A couple of days ago I posted a snap of a snake repeller enhanced with a sizable wombat turd.  To refresh your memory (although I would understand if you'd rather forget the image):
I poked this off with a stick, but the next day another large brown cube was evident.  That does make it rather difficult for the solar panel to work.  Also, over Winter,  one repeller was broken when the marsupial backed up to do the business.  So I installed a deterrent.
Not only wombats cause problems with renewably sourced energy. (No, I haven't been graced with a visit from Senator Malcolm Roberts, the man who stood for village idiot but was over-qualified.) I have erected a few fairy lights as a bit of fun on the lawn and somehow a passing Eastern Grey stuck its size 97 (UK system) feet into the wire and snapped it. 4 days later I found the solar panel and 2m of wire about 40m away.
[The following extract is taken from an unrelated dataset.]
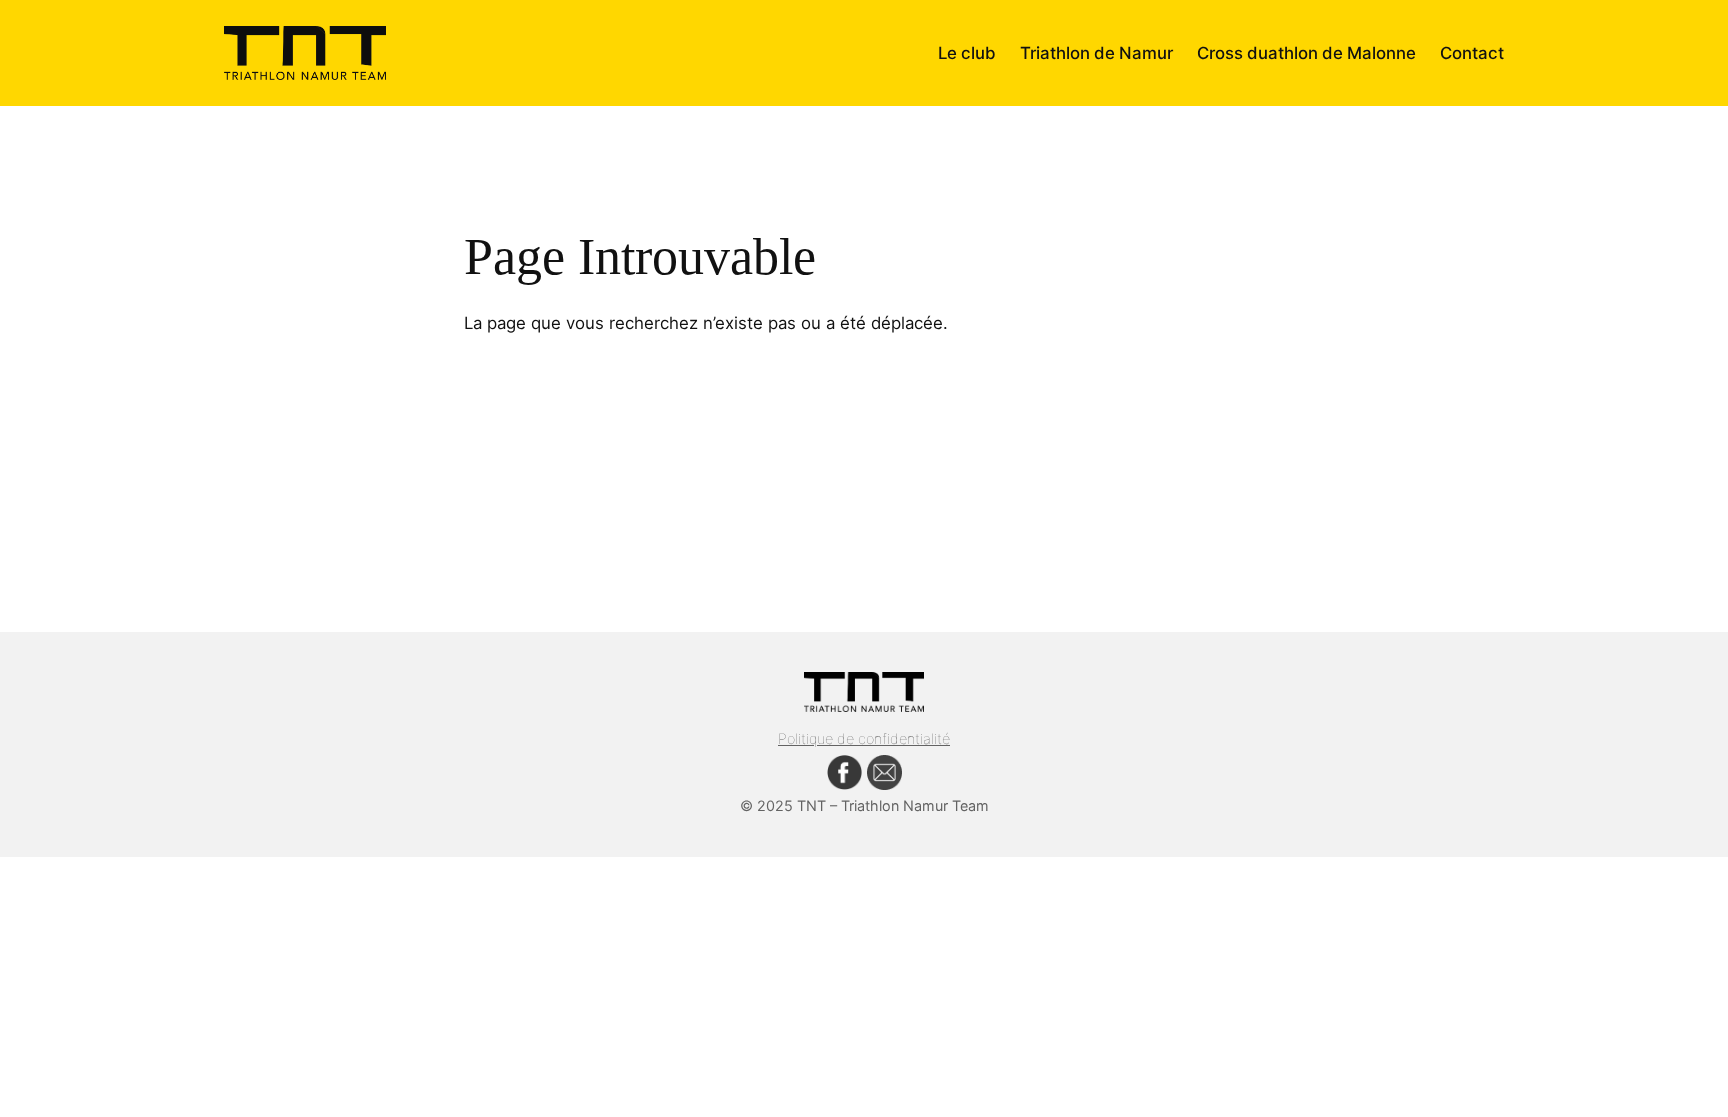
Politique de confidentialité (864, 738)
A bit of insulating tape and we're back in business. 
A further protectif has been installed!  (The arrow indicates the solar panel.)
It seems to have finally stopped raining, and even getting 10+mm of rain does lead to massive run-off.  So it seemed to be time to get back in to gardening.  The first job that was required was to plants some spuds.

I am not sure of the economics of growing spuds as they only cost $1 per kilo for basic bags, and our rat-attracting sack of most excellent Sebago from Atherton was about the same.  However the normal market stuff is pretty tasteless and it costs too much to drive to Atherton.  So we got 500gms each of King Edwards and Pink Fir and Frances had kept a few chats from our Kiflers form last year.

As a result of the rain the designated patch was rather weedy.  Here we have before and after in one snap.
 My guess is that as I dug I was getting 3 worms per fork-full.
 Now having a bunch of worms suggest that the soil has a good supply of organic matter, minerals, oxygen and water.  Basically what plant roots like.

So I reckon the spuds have no excuse for not going gangbusters. Especially since I added some compost and blood and bone to the bottom of the trench.  Here we have the King Edwards ...
 .. waiting to be reburied.
I don't have a rubber turkey on hand, but declare this to be Mission Accomplished!